== Dataset excerpts ==
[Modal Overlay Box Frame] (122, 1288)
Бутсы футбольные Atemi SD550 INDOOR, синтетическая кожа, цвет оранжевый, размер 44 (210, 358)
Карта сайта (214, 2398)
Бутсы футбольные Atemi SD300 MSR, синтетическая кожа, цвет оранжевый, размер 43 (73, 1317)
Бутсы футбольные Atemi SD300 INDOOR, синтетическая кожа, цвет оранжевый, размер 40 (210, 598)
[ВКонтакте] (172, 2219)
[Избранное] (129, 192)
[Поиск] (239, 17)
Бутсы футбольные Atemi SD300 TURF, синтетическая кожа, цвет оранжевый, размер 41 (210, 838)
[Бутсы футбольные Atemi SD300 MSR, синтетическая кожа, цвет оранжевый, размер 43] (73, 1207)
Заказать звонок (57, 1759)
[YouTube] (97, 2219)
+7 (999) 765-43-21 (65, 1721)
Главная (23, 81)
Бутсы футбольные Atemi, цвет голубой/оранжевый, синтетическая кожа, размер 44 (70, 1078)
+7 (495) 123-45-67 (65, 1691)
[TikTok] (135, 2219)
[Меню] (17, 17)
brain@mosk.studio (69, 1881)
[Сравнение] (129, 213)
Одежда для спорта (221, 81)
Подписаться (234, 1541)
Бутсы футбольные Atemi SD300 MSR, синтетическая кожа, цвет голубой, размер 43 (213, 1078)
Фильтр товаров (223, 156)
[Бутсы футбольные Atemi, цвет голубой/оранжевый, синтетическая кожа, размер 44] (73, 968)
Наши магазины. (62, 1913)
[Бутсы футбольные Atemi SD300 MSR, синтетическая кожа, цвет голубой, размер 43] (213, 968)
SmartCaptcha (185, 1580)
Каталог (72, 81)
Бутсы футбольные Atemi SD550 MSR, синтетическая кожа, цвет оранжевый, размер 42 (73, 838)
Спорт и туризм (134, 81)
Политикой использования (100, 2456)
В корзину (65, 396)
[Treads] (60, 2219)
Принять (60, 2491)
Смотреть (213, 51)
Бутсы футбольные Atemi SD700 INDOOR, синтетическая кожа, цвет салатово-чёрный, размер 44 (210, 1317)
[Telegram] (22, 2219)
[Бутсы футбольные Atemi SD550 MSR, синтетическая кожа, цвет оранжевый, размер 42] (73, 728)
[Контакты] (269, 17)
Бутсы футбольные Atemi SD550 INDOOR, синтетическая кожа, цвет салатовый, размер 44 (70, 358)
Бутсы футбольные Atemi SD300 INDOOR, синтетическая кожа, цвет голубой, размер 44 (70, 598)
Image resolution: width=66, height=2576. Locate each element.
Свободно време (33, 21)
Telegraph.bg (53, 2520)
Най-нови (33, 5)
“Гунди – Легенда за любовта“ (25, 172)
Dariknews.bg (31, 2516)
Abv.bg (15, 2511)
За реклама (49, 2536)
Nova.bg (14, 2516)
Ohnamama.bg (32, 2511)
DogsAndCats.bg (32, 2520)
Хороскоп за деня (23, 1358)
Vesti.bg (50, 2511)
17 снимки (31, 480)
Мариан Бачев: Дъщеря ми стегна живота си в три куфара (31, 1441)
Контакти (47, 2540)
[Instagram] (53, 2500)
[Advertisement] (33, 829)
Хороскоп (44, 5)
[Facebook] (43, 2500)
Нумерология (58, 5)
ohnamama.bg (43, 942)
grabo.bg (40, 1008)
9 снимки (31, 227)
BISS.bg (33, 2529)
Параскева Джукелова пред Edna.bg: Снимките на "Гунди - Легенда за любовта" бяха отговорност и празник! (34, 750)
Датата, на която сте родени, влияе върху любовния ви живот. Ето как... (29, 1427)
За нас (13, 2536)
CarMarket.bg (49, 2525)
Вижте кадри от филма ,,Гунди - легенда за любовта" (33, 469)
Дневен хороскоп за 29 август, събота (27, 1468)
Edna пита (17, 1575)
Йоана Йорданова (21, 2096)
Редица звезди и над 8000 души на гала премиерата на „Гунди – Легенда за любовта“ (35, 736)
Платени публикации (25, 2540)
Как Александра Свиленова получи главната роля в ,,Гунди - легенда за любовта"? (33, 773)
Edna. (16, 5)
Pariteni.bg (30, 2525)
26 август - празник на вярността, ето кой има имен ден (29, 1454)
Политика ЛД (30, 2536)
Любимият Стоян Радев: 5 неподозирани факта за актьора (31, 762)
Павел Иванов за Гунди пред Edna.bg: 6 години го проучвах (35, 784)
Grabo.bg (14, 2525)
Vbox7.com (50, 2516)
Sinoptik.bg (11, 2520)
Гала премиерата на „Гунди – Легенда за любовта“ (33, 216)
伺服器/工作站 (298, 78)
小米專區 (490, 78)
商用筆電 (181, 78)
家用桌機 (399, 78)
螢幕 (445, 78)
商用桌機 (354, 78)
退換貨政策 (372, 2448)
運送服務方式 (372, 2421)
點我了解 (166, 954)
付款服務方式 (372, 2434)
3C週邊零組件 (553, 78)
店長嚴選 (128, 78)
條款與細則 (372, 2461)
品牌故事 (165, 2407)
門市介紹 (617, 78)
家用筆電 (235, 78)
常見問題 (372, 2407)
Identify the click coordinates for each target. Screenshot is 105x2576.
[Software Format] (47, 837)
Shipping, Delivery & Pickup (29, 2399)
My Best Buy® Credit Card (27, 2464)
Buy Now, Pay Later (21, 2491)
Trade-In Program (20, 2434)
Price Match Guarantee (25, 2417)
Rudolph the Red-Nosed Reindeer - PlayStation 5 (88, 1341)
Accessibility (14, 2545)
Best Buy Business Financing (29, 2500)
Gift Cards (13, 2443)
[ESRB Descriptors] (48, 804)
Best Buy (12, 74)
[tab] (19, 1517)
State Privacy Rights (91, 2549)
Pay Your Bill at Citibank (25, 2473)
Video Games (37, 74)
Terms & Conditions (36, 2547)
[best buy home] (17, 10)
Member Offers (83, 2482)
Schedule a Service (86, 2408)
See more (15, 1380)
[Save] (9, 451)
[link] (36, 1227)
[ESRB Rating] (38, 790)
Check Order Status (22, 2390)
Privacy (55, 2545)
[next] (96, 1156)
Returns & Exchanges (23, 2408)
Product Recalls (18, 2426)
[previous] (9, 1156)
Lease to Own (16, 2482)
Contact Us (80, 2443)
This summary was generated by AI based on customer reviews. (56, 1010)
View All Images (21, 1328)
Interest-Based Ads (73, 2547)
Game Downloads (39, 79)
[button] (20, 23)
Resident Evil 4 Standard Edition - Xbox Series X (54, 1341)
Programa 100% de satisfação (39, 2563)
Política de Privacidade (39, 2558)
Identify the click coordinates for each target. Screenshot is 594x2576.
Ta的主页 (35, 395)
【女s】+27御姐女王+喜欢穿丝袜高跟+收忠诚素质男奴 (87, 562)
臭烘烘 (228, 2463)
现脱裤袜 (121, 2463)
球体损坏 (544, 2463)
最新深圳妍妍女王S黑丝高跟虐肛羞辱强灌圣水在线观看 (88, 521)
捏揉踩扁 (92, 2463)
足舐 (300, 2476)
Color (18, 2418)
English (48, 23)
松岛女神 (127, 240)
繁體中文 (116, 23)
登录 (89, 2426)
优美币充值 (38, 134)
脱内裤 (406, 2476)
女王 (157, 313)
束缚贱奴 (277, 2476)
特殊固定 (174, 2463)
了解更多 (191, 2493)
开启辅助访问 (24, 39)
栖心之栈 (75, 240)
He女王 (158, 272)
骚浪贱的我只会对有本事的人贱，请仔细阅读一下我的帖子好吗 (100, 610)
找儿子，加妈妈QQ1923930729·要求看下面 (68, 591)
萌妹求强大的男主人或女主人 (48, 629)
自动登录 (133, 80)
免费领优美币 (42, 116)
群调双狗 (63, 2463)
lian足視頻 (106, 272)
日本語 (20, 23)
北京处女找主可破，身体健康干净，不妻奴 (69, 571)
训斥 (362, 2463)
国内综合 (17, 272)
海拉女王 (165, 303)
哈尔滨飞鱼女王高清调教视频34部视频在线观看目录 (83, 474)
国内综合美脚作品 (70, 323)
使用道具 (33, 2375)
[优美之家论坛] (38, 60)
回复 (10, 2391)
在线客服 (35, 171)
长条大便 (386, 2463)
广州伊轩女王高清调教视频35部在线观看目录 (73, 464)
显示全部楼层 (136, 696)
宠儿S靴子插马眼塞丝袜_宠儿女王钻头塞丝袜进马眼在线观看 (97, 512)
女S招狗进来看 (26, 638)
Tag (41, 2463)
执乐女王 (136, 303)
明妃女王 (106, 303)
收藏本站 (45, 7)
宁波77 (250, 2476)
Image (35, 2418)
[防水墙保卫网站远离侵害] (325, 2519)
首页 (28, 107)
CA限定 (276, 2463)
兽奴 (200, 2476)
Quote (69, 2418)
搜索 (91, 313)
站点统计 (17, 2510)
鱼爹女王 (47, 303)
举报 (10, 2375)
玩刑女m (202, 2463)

== Task to complete ==
Give back exactly the lines above starting at the line where "Programa 100% de satisfação (39, 2563)" appears and ending at the line where "女S招狗进来看 (26, 638)" appears, both included, with no other lines.

== Answer box ==
Programa 100% de satisfação (39, 2563)
Política de Privacidade (39, 2558)
Identify the click coordinates for each target. Screenshot is 594x2576.
Ta的主页 (35, 395)
【女s】+27御姐女王+喜欢穿丝袜高跟+收忠诚素质男奴 (87, 562)
臭烘烘 (228, 2463)
现脱裤袜 (121, 2463)
球体损坏 (544, 2463)
最新深圳妍妍女王S黑丝高跟虐肛羞辱强灌圣水在线观看 (88, 521)
捏揉踩扁 (92, 2463)
足舐 (300, 2476)
Color (18, 2418)
English (48, 23)
松岛女神 (127, 240)
繁體中文 (116, 23)
登录 (89, 2426)
优美币充值 (38, 134)
脱内裤 (406, 2476)
女王 (157, 313)
束缚贱奴 (277, 2476)
特殊固定 (174, 2463)
了解更多 (191, 2493)
开启辅助访问 (24, 39)
栖心之栈 (75, 240)
He女王 (158, 272)
骚浪贱的我只会对有本事的人贱，请仔细阅读一下我的帖子好吗 (100, 610)
找儿子，加妈妈QQ1923930729·要求看下面 (68, 591)
萌妹求强大的男主人或女主人 (48, 629)
自动登录 (133, 80)
免费领优美币 (42, 116)
群调双狗 (63, 2463)
lian足視頻 (106, 272)
日本語 (20, 23)
北京处女找主可破，身体健康干净，不妻奴 (69, 571)
训斥 (362, 2463)
国内综合 (17, 272)
海拉女王 (165, 303)
哈尔滨飞鱼女王高清调教视频34部视频在线观看目录 (83, 474)
国内综合美脚作品 (70, 323)
使用道具 (33, 2375)
[优美之家论坛] (38, 60)
回复 (10, 2391)
在线客服 (35, 171)
长条大便 (386, 2463)
广州伊轩女王高清调教视频35部在线观看目录 (73, 464)
显示全部楼层 (136, 696)
宠儿S靴子插马眼塞丝袜_宠儿女王钻头塞丝袜进马眼在线观看 (97, 512)
女S招狗进来看 (26, 638)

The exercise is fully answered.